[Information provided — start]

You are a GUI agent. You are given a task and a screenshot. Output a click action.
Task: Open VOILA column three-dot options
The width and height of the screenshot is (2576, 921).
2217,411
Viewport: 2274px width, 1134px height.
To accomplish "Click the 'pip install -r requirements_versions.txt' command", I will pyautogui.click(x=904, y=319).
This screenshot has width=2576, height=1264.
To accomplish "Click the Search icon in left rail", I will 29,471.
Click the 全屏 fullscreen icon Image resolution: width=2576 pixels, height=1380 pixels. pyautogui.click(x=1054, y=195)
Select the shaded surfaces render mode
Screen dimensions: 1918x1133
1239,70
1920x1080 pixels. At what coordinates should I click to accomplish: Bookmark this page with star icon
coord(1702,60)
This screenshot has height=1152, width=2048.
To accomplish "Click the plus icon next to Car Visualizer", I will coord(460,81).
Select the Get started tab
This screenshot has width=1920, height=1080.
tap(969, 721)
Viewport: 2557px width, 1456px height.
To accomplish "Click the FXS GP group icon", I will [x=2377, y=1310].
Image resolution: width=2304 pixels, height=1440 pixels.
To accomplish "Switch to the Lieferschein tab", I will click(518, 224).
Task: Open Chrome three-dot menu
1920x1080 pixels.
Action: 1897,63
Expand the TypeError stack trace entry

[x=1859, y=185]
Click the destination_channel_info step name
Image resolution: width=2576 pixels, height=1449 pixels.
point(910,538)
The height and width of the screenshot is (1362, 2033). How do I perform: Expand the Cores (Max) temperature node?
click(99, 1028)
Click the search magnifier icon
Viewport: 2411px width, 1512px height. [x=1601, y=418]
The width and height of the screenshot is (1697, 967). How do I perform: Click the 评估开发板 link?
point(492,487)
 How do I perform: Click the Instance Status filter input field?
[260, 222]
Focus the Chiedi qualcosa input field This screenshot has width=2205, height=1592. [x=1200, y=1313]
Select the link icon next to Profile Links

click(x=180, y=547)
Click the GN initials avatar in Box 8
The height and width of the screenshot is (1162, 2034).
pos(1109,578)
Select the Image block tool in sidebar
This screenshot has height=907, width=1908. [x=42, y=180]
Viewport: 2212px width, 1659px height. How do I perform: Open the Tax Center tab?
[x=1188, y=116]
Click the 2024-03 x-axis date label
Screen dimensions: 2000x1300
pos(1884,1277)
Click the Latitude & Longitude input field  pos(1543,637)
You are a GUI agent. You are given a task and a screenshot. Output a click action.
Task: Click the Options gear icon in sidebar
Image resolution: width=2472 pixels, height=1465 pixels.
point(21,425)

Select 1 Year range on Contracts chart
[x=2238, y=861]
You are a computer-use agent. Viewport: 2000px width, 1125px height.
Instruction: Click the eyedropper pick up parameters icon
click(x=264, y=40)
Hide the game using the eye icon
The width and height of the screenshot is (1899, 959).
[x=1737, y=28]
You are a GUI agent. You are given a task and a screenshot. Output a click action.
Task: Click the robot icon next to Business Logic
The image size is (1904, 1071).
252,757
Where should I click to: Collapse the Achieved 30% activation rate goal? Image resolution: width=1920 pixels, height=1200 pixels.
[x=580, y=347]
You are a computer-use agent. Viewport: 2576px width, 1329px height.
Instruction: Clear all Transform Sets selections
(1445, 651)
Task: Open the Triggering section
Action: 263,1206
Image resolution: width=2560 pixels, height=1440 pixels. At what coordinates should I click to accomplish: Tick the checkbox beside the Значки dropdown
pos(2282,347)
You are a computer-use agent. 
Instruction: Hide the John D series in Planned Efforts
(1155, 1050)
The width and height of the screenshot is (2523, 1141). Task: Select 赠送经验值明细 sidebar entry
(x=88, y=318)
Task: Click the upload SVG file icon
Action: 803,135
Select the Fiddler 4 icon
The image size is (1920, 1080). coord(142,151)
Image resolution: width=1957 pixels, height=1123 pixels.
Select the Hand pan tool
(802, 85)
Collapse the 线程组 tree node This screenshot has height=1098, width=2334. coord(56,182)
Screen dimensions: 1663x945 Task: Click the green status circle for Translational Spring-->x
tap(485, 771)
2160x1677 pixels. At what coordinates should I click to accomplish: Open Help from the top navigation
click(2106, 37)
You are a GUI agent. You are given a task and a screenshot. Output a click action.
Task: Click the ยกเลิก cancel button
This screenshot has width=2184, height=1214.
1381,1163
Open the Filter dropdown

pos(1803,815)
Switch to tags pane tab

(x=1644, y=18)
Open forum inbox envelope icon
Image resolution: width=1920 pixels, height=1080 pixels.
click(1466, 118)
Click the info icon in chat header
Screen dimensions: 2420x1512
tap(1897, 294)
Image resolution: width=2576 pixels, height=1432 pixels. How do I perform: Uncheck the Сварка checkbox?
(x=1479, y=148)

[Information provided — finish]

Required work: Each line carrying the string "computer" should be copied out from the entries.

Reply to the exercise:
You are a computer-use agent. Viewport: 2000px width, 1125px height.
You are a computer-use agent. Viewport: 2576px width, 1329px height.
You are a computer-use agent. 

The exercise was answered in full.